**Task description**:
Your answer should be the lines below from the one holding "Instruction: Click visibility" through the one holding "Open the AOUT", copied exactly and with nothing else.

Stored data entries:
..........

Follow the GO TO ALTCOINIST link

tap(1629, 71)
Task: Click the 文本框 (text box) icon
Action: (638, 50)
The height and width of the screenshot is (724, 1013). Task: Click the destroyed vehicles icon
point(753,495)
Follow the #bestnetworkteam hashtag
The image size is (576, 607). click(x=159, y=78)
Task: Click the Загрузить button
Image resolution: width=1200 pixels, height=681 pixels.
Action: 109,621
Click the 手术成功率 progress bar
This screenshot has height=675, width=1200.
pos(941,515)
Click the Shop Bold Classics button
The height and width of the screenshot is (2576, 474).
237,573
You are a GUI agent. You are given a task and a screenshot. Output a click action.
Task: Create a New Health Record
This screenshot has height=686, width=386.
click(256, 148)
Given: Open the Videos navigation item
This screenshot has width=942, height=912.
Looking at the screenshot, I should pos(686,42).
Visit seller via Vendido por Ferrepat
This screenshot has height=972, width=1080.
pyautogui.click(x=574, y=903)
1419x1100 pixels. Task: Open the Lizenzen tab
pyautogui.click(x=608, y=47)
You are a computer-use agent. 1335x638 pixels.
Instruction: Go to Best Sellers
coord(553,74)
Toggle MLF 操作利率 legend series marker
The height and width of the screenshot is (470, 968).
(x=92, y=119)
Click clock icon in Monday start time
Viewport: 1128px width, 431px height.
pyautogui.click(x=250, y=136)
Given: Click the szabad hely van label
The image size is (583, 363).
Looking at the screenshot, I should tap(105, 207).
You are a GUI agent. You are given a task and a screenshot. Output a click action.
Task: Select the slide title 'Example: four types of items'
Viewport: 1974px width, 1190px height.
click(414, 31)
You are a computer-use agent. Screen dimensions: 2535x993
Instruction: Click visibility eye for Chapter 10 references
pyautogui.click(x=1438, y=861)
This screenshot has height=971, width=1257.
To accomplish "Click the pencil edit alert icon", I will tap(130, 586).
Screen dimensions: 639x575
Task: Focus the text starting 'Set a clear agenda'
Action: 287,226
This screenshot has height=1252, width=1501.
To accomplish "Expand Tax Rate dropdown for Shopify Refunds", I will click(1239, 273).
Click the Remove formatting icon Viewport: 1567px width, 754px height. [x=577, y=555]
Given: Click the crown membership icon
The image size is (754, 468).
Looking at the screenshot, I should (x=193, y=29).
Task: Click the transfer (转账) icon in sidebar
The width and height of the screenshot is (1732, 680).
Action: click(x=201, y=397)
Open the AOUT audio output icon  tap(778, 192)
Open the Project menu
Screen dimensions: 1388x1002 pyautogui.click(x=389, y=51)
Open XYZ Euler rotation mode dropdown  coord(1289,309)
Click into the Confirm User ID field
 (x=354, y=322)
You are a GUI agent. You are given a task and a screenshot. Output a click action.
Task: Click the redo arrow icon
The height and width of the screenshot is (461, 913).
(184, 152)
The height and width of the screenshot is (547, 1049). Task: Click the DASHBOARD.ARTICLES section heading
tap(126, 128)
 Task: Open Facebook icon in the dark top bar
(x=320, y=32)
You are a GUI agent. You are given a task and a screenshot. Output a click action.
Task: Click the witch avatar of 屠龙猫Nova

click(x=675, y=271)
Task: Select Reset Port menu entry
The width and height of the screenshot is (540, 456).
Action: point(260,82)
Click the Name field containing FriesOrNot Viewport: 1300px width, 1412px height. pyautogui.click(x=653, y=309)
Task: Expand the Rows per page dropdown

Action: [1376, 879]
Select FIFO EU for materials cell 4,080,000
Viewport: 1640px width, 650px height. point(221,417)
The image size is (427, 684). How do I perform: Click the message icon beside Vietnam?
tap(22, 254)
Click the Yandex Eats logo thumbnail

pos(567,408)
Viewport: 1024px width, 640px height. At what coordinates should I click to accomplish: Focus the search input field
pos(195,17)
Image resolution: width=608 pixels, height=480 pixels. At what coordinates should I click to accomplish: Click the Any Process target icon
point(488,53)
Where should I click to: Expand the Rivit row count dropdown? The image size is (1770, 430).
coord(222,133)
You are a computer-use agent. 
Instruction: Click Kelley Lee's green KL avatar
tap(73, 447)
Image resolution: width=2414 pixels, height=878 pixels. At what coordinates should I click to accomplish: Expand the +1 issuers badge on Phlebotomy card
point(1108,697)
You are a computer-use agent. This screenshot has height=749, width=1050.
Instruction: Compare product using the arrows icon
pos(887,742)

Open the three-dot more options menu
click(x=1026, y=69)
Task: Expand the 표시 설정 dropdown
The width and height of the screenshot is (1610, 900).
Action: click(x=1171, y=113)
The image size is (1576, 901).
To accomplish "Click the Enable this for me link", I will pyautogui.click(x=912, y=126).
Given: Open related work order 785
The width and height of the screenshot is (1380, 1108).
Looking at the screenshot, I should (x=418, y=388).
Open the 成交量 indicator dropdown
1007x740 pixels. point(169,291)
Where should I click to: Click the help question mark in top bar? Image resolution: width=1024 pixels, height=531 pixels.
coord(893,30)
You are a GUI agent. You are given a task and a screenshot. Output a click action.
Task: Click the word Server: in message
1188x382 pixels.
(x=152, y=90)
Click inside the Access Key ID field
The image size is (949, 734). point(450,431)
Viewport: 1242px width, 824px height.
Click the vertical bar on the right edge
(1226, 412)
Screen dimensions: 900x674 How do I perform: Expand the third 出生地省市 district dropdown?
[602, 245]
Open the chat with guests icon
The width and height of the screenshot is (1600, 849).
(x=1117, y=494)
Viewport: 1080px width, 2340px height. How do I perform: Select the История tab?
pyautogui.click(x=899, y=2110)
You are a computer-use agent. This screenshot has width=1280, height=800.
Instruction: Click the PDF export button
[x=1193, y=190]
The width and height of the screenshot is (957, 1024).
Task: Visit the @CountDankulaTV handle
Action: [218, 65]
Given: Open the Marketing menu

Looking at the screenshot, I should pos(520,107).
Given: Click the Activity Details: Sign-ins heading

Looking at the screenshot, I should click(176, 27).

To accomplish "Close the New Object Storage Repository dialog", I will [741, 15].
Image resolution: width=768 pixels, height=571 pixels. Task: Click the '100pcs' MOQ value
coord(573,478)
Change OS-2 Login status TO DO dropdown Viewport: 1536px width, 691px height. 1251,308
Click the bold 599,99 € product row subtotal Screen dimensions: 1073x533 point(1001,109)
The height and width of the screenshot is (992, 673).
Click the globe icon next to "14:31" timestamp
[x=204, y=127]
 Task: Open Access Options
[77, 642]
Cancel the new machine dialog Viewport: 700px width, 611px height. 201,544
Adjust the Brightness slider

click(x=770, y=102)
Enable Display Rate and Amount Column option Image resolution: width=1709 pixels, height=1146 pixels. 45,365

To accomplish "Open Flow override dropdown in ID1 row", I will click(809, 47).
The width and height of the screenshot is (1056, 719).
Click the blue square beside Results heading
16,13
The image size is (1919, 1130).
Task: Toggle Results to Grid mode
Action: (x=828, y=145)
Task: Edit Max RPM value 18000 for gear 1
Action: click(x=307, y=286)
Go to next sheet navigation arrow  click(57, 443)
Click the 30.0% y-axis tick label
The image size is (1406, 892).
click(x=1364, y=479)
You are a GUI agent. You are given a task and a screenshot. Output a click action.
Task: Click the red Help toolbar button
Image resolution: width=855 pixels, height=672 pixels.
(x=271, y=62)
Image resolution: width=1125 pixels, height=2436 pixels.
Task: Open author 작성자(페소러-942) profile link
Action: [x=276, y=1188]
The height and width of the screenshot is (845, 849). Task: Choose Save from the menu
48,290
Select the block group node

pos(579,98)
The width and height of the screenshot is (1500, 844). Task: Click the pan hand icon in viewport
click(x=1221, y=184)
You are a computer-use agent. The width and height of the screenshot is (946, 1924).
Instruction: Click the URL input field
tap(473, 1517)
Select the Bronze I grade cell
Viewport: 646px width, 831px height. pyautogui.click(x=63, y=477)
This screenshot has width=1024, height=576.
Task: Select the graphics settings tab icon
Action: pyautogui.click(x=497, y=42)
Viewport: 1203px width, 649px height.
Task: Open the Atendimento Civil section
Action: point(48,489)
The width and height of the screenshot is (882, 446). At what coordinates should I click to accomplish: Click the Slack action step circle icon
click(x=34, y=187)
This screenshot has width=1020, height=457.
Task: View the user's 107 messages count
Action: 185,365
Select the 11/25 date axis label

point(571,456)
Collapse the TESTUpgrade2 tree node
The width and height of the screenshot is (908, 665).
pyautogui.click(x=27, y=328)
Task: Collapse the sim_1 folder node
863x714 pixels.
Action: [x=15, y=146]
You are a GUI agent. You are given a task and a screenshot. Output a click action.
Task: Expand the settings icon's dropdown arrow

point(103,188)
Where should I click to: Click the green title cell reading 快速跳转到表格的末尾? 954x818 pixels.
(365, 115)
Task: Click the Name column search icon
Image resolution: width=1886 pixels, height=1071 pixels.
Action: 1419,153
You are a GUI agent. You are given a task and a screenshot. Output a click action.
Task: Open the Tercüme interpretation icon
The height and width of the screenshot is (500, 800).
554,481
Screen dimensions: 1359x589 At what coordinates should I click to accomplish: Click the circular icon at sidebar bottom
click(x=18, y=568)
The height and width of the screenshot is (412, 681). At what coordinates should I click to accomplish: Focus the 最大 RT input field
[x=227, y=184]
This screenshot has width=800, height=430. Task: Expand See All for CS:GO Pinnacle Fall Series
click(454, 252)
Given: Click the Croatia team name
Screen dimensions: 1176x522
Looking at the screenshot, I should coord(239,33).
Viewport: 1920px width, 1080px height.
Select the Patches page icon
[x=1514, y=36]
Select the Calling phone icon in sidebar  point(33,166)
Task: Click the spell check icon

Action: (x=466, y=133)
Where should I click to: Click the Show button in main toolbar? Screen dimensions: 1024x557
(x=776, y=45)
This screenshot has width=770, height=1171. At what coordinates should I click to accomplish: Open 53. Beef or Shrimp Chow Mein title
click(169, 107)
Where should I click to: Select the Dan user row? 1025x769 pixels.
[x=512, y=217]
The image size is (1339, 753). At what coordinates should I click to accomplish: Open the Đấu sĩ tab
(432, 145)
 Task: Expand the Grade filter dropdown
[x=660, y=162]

..........

**Exercise solution**:
Instruction: Click visibility eye for Chapter 10 references
pyautogui.click(x=1438, y=861)
This screenshot has height=971, width=1257.
To accomplish "Click the pencil edit alert icon", I will tap(130, 586).
Screen dimensions: 639x575
Task: Focus the text starting 'Set a clear agenda'
Action: 287,226
This screenshot has height=1252, width=1501.
To accomplish "Expand Tax Rate dropdown for Shopify Refunds", I will click(1239, 273).
Click the Remove formatting icon Viewport: 1567px width, 754px height. [x=577, y=555]
Given: Click the crown membership icon
The image size is (754, 468).
Looking at the screenshot, I should (x=193, y=29).
Task: Click the transfer (转账) icon in sidebar
The width and height of the screenshot is (1732, 680).
Action: click(x=201, y=397)
Open the AOUT audio output icon  tap(778, 192)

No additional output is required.